Observations: Soil sample B came back negative. Control was contaminated as wells as soil sample A and B plates. Plates that had a successful passage of phage were obtained to continue the experiment. The three plates were passaged twice but failed the third time of purification due to many factors including contamination.

Control 9/10/18

10^0 Soil A

Soil A Plaque Assay

Soil B Plaque Assay

Conclusions/Next steps: Passage and calculate titter on Wednesday. After the third round of purification, calculate the titter needed to obtain a high titer. If the results of this experiment come back negative, the next step would to pick the plaque again, and perform another plaque assay.

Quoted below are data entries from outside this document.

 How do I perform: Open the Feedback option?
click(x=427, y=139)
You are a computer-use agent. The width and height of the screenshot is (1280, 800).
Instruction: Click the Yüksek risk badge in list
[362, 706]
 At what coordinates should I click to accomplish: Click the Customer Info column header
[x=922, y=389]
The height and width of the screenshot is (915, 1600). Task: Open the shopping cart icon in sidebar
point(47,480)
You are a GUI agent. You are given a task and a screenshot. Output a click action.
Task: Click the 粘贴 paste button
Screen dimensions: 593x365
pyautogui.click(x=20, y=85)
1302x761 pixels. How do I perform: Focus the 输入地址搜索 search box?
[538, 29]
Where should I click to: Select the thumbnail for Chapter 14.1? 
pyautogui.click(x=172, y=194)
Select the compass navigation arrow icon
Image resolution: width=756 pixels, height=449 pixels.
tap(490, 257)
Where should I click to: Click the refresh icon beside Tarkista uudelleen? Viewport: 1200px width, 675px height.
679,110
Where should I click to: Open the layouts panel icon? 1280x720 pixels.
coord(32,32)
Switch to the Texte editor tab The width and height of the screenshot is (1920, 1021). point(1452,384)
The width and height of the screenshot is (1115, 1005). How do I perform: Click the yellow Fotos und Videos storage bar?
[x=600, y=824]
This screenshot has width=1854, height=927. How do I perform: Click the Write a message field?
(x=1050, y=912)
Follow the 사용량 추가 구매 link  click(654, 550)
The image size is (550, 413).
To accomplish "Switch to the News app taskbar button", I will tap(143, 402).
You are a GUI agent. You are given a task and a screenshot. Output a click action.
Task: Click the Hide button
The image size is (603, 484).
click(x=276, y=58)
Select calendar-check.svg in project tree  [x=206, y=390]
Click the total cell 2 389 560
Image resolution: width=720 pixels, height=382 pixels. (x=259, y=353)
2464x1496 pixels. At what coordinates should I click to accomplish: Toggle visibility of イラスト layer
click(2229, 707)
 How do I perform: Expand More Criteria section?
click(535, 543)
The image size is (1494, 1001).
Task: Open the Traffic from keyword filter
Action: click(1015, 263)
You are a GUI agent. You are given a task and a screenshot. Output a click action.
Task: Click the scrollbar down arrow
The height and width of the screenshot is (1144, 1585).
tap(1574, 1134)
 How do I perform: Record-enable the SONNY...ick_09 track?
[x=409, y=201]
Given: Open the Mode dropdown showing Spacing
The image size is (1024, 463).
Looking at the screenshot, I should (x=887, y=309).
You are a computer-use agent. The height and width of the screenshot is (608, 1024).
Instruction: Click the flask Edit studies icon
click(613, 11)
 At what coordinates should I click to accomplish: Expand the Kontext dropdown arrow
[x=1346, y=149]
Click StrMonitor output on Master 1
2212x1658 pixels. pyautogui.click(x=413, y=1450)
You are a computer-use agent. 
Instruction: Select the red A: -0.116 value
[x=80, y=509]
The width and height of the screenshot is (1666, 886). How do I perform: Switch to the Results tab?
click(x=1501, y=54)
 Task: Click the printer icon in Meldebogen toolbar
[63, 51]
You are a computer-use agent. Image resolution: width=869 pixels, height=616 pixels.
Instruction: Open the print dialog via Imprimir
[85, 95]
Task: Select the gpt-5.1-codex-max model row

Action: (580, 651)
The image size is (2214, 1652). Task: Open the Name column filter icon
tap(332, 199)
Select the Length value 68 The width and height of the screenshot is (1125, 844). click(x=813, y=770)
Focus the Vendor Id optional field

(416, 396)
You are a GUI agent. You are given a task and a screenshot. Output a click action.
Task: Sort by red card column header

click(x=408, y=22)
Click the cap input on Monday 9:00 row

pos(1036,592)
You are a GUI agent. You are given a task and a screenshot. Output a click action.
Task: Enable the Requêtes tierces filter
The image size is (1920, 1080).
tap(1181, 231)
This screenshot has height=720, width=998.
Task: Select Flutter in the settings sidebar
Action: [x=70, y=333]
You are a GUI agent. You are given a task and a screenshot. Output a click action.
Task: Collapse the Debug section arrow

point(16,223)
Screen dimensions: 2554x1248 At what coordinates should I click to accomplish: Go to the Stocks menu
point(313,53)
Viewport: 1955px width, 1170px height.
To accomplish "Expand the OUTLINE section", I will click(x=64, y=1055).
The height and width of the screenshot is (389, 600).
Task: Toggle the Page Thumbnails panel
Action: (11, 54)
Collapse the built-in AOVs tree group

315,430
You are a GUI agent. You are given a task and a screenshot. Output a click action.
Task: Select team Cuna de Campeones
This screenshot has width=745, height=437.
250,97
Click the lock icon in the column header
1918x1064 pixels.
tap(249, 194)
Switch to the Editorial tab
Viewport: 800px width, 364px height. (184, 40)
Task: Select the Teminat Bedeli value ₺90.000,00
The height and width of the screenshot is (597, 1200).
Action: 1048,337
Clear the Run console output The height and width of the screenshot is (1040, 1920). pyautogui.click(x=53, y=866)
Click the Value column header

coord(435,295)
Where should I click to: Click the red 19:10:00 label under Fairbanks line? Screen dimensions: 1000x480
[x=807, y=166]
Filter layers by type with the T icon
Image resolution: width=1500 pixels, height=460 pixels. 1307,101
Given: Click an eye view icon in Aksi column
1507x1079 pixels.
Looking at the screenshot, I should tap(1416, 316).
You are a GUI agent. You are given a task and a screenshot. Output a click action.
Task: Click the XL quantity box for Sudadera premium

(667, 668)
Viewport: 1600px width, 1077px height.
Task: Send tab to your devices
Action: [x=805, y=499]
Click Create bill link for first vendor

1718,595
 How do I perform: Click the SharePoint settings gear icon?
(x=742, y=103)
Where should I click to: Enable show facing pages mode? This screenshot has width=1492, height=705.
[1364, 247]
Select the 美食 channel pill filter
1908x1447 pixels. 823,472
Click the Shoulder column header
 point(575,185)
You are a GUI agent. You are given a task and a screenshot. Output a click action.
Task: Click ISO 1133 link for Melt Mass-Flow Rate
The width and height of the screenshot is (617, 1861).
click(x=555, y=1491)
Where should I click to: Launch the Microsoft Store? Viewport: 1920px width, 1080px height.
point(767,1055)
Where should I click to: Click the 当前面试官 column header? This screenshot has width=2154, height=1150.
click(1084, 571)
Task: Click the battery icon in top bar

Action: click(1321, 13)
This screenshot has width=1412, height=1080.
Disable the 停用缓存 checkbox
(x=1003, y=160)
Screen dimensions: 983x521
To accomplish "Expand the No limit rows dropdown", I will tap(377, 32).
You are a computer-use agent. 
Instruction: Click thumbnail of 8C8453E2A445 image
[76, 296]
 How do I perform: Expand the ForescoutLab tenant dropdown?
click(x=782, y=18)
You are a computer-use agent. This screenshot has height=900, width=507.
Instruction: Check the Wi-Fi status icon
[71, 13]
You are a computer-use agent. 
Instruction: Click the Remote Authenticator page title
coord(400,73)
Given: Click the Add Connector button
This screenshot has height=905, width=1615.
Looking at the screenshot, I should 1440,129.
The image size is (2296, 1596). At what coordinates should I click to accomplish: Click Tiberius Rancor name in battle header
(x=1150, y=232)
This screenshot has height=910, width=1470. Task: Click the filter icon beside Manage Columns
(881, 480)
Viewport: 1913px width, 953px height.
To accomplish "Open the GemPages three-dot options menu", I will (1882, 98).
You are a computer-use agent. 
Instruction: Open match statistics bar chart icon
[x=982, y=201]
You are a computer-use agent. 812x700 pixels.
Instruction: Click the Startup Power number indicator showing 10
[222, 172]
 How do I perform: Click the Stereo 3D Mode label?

Rationale: Perform Plaque assays for both Soil A and B after washing soil sample B.

Procedure:

Before the experiment was performed, the workspace was cleaned with both Cidecon and 70% Ethanol. A burner was then placed to set up the aseptic zone.

Spot Test 

A spot test was performed for both Michael’s and Cooper’s Soil sample B. Obtained a 50mL vial and used the formula below as the plates solution. After the solution was made within an aseptic zone, the solution was poured onto a plate, which sat for >15minutes. Then 10 microliters of lysate (Soil B) were added to the solidified solution, along with one spot for the negative control (Phage Buffer 10 microliters). Then the plates were placed in the incubator for 48 hours. The formula below was used to make the solution for 1 plate (one for the spot test, which was divided into three parts).

• 2mL LB Booth (x10)
• 22.5 microliters of Calcium Chloride (x10)
• 2.5mL 2X TA (x10)
• 500 microliters of Arthro

Plaque Assay

A plaque assay was performed for Michael’s two soil samples A and B. Since the phage was lost during the passage of phage, the lysate from the beginning of the lab (9/12/18) was obtained to perform a plaque assay, in hopes to passage phage. The formula below was used to make the solution for 4 plates (two for Michael’s plaque assays, one for Cooper, and one for the control).

• 2mL LB Booth (x10)
• 22.5 microliters of Calcium Chloride (x10)
• 2.5mL 2X TA (x10)
• 500 microliters of Arthro
• (made in a 50mL vial)

This was all done within an aseptic zone. Pippeted 10 microliters of lysate into the 500 microliters of Artho. Pippeted 4.5mL of the 50mL vial solution into each tube of arthro + lysate, then quickly poured the solution onto plates. The plates sat for about 15 minutes, and then they were placed in the incubator for 48 hours.

Soil Metadata results:

% Water: 21%

% Sand: 1.5 mL

% Silt: 2mL

% Clay: .5mL

Observations:

The plaque assay that was performed on Wednesday 10/3/18 was contaminated. This was the last plaque available to pick, and the experiments of the results came back negative. This resulted in two plaque assays that were performed 10/8/18 (Soil A and Soil B). All of the controls in the lab came back negative once again.

Conclusions/Next Steps: 

Perform more plaque assays to purify plaques if plaques are present. The previous experiments results resulted in the start of the new soil sample b. Soil sample A lysate was used to perform another plaque assays since it has had positive results, but the passage of plaques have failed from contaminations or the picking of a bubble. Knowing that soil sample A will have positive results ensured that on Wednesday, 10/9/18, it will be passed.